══ Data shown ══
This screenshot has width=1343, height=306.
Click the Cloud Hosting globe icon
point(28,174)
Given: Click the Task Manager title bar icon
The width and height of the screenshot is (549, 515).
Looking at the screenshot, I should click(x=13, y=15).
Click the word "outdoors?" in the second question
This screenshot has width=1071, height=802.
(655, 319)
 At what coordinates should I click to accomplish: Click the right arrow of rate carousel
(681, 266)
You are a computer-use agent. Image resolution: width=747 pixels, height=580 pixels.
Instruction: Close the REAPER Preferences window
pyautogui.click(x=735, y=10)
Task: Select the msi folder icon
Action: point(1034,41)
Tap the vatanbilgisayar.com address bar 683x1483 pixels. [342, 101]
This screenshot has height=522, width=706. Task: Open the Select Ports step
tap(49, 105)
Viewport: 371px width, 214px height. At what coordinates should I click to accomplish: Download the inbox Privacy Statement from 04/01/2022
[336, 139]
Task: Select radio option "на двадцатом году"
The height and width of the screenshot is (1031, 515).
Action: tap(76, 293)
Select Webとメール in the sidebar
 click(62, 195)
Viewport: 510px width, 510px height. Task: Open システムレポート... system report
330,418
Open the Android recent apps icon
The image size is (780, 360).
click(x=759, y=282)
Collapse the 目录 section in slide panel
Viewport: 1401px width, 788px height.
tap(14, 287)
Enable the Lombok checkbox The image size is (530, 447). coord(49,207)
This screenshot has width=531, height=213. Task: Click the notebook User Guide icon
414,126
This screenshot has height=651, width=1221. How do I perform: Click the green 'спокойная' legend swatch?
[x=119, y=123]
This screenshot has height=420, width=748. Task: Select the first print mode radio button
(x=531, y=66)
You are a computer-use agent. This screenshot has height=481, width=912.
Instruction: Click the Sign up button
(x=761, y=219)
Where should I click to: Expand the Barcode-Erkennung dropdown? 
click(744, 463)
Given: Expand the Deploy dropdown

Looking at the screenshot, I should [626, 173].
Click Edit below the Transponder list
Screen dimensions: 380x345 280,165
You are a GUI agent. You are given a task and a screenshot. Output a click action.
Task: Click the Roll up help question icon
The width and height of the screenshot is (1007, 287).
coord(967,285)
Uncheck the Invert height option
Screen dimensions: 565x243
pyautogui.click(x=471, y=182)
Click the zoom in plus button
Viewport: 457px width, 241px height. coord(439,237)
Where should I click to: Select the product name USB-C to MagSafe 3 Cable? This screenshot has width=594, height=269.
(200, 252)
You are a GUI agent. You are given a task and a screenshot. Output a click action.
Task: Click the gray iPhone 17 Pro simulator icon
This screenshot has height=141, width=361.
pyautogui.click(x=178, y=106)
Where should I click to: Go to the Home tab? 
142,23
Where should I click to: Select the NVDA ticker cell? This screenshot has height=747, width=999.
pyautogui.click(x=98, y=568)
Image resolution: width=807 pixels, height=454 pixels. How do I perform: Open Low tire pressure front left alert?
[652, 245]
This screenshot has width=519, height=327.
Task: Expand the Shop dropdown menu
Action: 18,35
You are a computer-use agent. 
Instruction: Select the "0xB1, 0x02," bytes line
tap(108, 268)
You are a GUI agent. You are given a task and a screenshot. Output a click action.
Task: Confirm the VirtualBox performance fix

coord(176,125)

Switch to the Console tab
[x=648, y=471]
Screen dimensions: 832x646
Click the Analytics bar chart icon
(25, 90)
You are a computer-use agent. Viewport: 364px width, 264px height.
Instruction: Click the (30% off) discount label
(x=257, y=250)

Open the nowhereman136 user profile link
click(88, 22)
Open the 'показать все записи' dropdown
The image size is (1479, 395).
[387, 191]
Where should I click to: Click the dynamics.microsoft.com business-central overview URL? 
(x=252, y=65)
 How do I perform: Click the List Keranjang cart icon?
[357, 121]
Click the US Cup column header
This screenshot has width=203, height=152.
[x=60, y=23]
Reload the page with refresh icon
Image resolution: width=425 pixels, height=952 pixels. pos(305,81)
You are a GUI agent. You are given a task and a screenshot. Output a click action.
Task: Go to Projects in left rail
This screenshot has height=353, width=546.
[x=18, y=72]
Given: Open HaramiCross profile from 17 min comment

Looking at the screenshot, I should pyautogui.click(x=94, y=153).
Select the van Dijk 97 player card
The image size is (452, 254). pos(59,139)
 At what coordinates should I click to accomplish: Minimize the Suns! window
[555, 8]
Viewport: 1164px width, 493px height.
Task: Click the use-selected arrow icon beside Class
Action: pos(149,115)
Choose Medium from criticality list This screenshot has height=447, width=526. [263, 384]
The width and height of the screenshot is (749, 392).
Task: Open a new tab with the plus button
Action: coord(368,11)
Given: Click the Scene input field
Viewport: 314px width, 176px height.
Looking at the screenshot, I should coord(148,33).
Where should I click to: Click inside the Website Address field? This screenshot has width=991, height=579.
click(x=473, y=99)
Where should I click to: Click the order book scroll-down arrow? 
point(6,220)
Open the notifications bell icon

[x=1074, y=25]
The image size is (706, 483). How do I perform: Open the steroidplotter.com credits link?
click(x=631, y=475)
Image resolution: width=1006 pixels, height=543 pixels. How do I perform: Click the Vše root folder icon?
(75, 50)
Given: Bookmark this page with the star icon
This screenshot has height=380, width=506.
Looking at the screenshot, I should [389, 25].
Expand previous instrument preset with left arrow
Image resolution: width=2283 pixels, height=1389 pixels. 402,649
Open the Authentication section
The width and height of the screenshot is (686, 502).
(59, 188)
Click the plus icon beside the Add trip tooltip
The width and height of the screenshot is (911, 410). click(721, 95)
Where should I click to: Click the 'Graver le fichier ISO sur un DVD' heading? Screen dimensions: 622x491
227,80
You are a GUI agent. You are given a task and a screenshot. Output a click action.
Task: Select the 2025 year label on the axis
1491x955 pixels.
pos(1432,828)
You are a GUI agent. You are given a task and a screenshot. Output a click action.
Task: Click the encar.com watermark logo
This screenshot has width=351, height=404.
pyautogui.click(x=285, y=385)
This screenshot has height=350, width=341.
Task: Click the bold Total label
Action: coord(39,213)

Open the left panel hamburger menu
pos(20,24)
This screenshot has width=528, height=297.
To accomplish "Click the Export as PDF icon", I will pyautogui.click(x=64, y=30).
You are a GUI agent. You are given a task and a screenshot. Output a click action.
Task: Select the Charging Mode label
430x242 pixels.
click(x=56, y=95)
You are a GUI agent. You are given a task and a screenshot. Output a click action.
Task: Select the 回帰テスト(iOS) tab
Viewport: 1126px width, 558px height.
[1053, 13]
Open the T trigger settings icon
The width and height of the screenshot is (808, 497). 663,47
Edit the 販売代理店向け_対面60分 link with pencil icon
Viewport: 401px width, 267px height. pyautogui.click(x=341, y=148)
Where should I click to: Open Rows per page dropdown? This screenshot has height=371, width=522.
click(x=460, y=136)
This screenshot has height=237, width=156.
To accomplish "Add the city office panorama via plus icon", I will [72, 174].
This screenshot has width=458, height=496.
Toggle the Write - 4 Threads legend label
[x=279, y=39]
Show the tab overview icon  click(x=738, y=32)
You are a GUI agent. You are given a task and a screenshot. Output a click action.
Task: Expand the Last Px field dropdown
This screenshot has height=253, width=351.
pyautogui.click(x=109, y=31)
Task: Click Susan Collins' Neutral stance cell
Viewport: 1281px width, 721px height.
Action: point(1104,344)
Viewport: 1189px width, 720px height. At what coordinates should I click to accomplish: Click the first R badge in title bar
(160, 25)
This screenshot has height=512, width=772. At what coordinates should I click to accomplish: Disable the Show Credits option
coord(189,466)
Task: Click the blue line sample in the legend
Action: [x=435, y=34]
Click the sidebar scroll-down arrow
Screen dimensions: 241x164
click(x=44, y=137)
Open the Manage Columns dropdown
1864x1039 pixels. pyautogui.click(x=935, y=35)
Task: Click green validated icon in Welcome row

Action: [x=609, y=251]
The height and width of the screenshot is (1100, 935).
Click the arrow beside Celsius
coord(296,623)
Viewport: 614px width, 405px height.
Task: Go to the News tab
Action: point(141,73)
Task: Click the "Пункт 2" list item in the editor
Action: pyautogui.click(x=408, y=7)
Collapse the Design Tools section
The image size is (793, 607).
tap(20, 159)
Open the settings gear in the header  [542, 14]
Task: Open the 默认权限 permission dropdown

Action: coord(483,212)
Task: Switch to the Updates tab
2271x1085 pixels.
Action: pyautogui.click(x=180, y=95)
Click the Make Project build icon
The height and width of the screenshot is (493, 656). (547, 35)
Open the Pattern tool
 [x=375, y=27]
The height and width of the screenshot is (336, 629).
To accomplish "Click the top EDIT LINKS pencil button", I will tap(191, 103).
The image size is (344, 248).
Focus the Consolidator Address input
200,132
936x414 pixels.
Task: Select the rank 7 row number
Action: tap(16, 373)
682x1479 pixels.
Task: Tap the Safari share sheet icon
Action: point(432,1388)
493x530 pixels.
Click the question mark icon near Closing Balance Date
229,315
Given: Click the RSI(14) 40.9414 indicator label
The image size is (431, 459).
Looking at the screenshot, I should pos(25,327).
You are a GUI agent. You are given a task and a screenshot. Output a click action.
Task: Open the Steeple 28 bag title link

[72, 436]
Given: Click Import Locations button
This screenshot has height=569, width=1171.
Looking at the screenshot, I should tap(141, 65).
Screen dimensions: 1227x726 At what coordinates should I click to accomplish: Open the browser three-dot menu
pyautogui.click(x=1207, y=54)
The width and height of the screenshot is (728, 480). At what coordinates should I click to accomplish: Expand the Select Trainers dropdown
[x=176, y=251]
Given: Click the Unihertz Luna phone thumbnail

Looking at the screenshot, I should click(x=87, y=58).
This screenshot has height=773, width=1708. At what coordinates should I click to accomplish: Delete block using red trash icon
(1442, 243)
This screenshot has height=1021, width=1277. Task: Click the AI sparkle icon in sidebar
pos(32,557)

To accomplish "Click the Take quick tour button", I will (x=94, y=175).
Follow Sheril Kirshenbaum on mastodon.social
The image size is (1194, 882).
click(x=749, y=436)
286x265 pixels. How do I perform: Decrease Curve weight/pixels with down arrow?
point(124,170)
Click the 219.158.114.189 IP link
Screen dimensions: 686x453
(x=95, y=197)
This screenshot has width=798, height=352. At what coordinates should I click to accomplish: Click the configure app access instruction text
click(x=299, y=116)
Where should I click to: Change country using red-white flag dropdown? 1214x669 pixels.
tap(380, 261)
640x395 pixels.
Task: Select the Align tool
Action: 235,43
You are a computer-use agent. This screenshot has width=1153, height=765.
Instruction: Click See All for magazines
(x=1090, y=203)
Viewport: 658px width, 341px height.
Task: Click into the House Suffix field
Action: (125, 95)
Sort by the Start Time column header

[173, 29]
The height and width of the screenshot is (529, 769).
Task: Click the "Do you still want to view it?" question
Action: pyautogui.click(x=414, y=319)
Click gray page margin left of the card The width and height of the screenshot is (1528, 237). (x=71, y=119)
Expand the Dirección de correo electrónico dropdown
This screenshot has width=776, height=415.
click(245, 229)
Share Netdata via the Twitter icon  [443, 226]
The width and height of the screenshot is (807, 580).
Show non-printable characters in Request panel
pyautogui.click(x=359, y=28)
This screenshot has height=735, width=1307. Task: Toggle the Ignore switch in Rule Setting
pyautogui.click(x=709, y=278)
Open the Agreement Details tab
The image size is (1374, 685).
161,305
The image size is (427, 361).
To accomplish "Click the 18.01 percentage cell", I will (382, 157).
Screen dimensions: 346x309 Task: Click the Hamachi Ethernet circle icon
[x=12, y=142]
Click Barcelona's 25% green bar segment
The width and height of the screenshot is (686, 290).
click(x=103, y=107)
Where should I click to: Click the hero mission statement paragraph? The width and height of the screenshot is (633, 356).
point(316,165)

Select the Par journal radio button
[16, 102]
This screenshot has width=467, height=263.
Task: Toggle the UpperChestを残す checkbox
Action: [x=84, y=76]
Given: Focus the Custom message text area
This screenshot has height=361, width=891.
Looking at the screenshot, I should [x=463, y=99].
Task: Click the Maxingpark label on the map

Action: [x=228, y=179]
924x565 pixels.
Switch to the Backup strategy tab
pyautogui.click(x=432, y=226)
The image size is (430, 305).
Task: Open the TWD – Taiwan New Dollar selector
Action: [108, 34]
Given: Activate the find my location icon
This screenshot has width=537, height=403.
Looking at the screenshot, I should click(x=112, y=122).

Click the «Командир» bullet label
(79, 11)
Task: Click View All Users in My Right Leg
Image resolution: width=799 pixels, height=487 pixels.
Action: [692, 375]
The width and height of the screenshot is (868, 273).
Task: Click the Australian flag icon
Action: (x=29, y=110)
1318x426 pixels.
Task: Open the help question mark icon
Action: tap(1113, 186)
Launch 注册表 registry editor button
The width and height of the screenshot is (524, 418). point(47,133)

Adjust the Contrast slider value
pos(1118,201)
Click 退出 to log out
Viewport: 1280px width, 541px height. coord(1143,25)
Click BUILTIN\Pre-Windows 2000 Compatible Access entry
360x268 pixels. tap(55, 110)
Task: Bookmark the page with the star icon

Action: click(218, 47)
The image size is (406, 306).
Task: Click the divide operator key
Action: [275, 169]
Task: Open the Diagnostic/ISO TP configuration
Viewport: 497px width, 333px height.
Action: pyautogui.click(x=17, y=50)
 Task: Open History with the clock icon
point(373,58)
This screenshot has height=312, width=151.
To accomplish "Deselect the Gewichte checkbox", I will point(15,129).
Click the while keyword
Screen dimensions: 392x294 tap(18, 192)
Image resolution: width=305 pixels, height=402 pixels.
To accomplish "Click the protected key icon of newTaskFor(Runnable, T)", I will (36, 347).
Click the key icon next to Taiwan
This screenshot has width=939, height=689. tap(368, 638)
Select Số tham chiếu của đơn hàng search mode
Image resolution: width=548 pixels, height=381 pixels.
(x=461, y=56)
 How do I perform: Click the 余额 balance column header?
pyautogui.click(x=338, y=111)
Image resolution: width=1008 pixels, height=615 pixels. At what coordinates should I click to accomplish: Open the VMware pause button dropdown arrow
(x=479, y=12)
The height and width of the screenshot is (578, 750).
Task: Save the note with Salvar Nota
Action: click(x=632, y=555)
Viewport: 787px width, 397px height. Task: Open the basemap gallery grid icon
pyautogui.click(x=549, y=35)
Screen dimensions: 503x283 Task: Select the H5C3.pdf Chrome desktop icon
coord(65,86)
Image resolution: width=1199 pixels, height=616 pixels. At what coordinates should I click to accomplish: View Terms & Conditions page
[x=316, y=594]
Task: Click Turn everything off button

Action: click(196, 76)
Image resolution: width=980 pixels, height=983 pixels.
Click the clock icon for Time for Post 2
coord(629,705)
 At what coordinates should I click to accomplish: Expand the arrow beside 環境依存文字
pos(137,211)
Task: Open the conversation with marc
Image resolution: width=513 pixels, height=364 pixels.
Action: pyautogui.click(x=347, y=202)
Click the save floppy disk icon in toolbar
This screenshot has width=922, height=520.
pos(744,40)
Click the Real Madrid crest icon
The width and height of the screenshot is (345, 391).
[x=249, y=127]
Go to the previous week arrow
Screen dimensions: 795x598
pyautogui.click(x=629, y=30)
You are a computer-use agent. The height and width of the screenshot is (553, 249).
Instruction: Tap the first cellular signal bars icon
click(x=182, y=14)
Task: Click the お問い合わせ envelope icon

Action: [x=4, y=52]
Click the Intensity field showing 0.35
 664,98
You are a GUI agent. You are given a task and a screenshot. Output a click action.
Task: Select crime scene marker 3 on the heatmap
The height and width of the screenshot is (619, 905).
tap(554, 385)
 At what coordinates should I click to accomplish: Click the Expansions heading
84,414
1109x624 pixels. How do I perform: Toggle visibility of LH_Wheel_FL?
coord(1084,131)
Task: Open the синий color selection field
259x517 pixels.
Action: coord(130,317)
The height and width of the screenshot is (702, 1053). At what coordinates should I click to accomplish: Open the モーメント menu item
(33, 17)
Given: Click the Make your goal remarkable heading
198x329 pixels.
═══
**Work to complete:** Copy out, word for word, the records running from the line that contains "Click the Make Project build icon" through the line that contains "click(x=749, y=436)", including both of those lines.

**Output for this exercise:**
Click the Make Project build icon
The height and width of the screenshot is (493, 656). (547, 35)
Open the Pattern tool
 [x=375, y=27]
The height and width of the screenshot is (336, 629).
To accomplish "Click the top EDIT LINKS pencil button", I will tap(191, 103).
The image size is (344, 248).
Focus the Consolidator Address input
200,132
936x414 pixels.
Task: Select the rank 7 row number
Action: tap(16, 373)
682x1479 pixels.
Task: Tap the Safari share sheet icon
Action: point(432,1388)
493x530 pixels.
Click the question mark icon near Closing Balance Date
229,315
Given: Click the RSI(14) 40.9414 indicator label
The image size is (431, 459).
Looking at the screenshot, I should pos(25,327).
You are a GUI agent. You are given a task and a screenshot. Output a click action.
Task: Open the Steeple 28 bag title link

[72, 436]
Given: Click Import Locations button
This screenshot has height=569, width=1171.
Looking at the screenshot, I should tap(141, 65).
Screen dimensions: 1227x726 At what coordinates should I click to accomplish: Open the browser three-dot menu
pyautogui.click(x=1207, y=54)
The width and height of the screenshot is (728, 480). At what coordinates should I click to accomplish: Expand the Select Trainers dropdown
[x=176, y=251]
Given: Click the Unihertz Luna phone thumbnail

Looking at the screenshot, I should click(x=87, y=58).
This screenshot has height=773, width=1708. At what coordinates should I click to accomplish: Delete block using red trash icon
(1442, 243)
This screenshot has height=1021, width=1277. Task: Click the AI sparkle icon in sidebar
pos(32,557)

To accomplish "Click the Take quick tour button", I will (x=94, y=175).
Follow Sheril Kirshenbaum on mastodon.social
The image size is (1194, 882).
click(x=749, y=436)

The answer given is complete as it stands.